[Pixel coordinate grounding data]
──────────

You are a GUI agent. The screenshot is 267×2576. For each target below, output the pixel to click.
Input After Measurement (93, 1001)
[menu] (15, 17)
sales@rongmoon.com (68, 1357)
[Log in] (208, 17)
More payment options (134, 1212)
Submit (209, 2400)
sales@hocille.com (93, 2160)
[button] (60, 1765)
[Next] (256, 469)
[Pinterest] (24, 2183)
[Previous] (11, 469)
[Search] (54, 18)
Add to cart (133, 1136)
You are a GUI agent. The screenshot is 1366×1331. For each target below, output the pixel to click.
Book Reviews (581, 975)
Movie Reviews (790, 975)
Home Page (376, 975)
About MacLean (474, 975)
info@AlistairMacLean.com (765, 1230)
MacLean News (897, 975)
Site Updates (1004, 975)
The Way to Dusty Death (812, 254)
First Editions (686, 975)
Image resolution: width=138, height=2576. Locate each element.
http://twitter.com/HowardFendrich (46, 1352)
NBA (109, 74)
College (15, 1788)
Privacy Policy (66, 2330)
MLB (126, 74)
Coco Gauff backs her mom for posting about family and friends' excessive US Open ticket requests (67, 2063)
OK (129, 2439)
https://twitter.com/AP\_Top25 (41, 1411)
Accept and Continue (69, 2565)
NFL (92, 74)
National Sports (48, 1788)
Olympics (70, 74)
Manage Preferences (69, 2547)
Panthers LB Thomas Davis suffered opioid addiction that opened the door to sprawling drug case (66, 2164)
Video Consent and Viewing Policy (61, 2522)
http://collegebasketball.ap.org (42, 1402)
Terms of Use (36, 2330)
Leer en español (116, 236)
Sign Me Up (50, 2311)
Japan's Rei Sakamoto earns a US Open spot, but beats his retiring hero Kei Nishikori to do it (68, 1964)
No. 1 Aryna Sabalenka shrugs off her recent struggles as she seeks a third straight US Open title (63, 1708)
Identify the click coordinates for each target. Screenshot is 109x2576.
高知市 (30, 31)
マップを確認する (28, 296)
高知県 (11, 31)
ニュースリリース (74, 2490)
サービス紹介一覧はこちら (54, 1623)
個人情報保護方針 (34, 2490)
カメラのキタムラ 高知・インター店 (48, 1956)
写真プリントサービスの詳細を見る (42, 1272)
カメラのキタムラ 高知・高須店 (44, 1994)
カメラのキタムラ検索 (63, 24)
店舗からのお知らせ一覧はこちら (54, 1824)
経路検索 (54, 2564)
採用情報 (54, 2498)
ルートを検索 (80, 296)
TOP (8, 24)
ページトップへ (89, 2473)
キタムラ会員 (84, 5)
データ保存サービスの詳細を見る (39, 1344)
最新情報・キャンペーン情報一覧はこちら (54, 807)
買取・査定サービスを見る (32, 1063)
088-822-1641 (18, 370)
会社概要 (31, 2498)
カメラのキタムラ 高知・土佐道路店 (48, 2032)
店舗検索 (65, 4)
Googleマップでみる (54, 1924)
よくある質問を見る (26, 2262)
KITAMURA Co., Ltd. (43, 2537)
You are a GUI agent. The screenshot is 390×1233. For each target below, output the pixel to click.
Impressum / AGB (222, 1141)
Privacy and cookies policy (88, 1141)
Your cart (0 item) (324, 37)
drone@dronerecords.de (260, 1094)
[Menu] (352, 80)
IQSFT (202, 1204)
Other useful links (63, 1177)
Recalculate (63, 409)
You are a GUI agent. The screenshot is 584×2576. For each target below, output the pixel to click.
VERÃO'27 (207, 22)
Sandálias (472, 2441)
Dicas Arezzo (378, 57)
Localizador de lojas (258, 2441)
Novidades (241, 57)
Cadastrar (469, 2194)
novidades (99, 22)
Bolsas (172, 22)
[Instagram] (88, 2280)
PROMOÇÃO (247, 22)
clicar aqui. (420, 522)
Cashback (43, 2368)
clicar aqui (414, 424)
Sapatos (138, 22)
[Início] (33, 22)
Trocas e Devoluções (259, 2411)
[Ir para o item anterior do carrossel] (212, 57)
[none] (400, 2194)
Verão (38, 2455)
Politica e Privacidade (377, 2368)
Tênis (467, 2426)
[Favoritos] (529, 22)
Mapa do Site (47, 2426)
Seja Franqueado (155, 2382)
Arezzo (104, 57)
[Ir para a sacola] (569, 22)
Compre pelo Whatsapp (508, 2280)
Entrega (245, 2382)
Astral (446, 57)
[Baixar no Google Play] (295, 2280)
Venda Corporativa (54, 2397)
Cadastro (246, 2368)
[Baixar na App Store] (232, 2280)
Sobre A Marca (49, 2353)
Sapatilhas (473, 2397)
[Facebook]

──────────

*Your goal*. Given the data above, transcribe exactly the lines from the one containing "[Instagram] (88, 2280)" down to the one containing "[Ir para a sacola] (569, 22)", and no others.

*The completed task*.
[Instagram] (88, 2280)
PROMOÇÃO (247, 22)
clicar aqui. (420, 522)
Cashback (43, 2368)
clicar aqui (414, 424)
Sapatos (138, 22)
[Início] (33, 22)
Trocas e Devoluções (259, 2411)
[Ir para o item anterior do carrossel] (212, 57)
[none] (400, 2194)
Verão (38, 2455)
Politica e Privacidade (377, 2368)
Tênis (467, 2426)
[Favoritos] (529, 22)
Mapa do Site (47, 2426)
Seja Franqueado (155, 2382)
Arezzo (104, 57)
[Ir para a sacola] (569, 22)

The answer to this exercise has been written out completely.